ACTION ITEM »
For the entries below, print exactly the lines between the line holding "Convert the document to Powerpoint" and the line holding "Task: Click the green", inclusive, and nothing else.

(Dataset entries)
..........
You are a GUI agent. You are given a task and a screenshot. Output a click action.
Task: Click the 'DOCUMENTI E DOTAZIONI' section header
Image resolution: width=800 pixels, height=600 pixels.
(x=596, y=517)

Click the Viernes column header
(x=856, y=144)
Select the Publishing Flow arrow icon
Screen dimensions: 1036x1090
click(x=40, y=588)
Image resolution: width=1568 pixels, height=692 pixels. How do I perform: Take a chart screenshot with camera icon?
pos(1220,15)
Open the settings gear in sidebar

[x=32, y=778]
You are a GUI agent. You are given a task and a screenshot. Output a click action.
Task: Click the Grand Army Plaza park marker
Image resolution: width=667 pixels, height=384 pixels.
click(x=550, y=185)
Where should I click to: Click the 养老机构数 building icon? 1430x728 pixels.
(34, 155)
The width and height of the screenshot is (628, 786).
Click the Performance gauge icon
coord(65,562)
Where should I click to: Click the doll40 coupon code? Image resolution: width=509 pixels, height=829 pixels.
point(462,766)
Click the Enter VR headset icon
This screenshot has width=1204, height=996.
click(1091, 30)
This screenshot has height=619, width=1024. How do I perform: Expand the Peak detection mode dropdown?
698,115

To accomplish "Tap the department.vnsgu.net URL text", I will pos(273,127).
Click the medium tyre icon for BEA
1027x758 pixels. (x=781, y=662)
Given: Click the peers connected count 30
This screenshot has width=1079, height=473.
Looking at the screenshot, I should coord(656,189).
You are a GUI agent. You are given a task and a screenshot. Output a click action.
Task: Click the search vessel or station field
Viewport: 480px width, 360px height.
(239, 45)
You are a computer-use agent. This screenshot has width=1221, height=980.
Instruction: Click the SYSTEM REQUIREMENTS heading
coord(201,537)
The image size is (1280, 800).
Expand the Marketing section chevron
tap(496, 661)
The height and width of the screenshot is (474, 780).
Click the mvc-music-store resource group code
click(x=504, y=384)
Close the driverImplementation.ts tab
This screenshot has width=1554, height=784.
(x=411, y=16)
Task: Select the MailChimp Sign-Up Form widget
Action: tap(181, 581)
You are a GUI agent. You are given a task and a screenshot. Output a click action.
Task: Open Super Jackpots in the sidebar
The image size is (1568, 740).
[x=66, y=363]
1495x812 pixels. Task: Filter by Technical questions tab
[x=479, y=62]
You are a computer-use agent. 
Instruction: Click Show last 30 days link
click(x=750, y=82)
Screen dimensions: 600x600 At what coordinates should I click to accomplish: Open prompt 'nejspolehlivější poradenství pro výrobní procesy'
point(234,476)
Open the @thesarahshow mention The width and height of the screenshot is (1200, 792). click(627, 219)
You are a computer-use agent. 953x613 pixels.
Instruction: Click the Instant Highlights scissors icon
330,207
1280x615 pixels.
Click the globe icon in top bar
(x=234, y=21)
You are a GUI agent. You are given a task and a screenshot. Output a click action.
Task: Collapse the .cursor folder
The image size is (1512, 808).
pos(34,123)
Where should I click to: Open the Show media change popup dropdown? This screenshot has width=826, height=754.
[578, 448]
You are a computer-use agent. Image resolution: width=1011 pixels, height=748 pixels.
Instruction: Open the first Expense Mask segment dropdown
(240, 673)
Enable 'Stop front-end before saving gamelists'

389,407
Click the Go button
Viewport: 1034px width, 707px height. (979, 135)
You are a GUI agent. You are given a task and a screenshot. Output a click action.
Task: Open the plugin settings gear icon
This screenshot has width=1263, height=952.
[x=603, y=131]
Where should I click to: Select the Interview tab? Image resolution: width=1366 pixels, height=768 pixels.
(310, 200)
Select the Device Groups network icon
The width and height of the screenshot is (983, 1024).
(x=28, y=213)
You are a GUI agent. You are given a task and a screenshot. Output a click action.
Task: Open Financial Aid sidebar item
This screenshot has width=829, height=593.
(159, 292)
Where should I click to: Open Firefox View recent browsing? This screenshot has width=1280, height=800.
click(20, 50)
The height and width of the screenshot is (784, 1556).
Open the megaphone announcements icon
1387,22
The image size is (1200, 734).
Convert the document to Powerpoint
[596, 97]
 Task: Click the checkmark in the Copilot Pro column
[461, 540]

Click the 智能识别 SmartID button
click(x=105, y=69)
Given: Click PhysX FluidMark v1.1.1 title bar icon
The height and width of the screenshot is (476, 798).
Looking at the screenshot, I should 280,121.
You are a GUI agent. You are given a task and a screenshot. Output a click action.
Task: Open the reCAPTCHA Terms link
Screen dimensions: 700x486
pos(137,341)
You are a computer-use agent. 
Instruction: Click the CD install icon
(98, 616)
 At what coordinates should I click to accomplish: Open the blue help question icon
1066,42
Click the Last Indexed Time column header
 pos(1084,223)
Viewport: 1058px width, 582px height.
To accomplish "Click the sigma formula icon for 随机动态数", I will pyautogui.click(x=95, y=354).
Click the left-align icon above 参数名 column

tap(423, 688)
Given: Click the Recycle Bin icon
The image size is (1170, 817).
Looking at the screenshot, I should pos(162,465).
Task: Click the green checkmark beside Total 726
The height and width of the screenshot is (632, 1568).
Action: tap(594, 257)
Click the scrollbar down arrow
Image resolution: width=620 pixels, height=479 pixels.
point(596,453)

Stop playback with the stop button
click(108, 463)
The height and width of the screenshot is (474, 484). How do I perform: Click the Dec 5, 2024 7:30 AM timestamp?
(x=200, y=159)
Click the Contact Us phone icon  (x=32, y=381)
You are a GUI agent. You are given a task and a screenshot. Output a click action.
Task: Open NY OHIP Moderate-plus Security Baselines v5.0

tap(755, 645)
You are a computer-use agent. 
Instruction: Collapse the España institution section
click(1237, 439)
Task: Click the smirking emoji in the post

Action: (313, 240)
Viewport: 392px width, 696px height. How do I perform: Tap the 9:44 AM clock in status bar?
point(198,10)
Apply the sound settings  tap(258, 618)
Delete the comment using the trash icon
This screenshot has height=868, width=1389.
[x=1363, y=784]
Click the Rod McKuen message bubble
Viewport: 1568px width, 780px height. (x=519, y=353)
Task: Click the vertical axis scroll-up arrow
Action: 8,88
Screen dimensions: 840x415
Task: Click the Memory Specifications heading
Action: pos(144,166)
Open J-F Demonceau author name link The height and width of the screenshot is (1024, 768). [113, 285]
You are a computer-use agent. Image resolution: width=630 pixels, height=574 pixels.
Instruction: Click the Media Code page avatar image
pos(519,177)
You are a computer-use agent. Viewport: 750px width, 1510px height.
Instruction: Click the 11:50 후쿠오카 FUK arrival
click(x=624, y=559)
..........
REPLY »
Convert the document to Powerpoint
[596, 97]
 Task: Click the checkmark in the Copilot Pro column
[461, 540]

Click the 智能识别 SmartID button
click(x=105, y=69)
Given: Click PhysX FluidMark v1.1.1 title bar icon
The height and width of the screenshot is (476, 798).
Looking at the screenshot, I should 280,121.
You are a GUI agent. You are given a task and a screenshot. Output a click action.
Task: Open the reCAPTCHA Terms link
Screen dimensions: 700x486
pos(137,341)
You are a computer-use agent. 
Instruction: Click the CD install icon
(98, 616)
 At what coordinates should I click to accomplish: Open the blue help question icon
1066,42
Click the Last Indexed Time column header
 pos(1084,223)
Viewport: 1058px width, 582px height.
To accomplish "Click the sigma formula icon for 随机动态数", I will pyautogui.click(x=95, y=354).
Click the left-align icon above 参数名 column

tap(423, 688)
Given: Click the Recycle Bin icon
The image size is (1170, 817).
Looking at the screenshot, I should pos(162,465).
Task: Click the green checkmark beside Total 726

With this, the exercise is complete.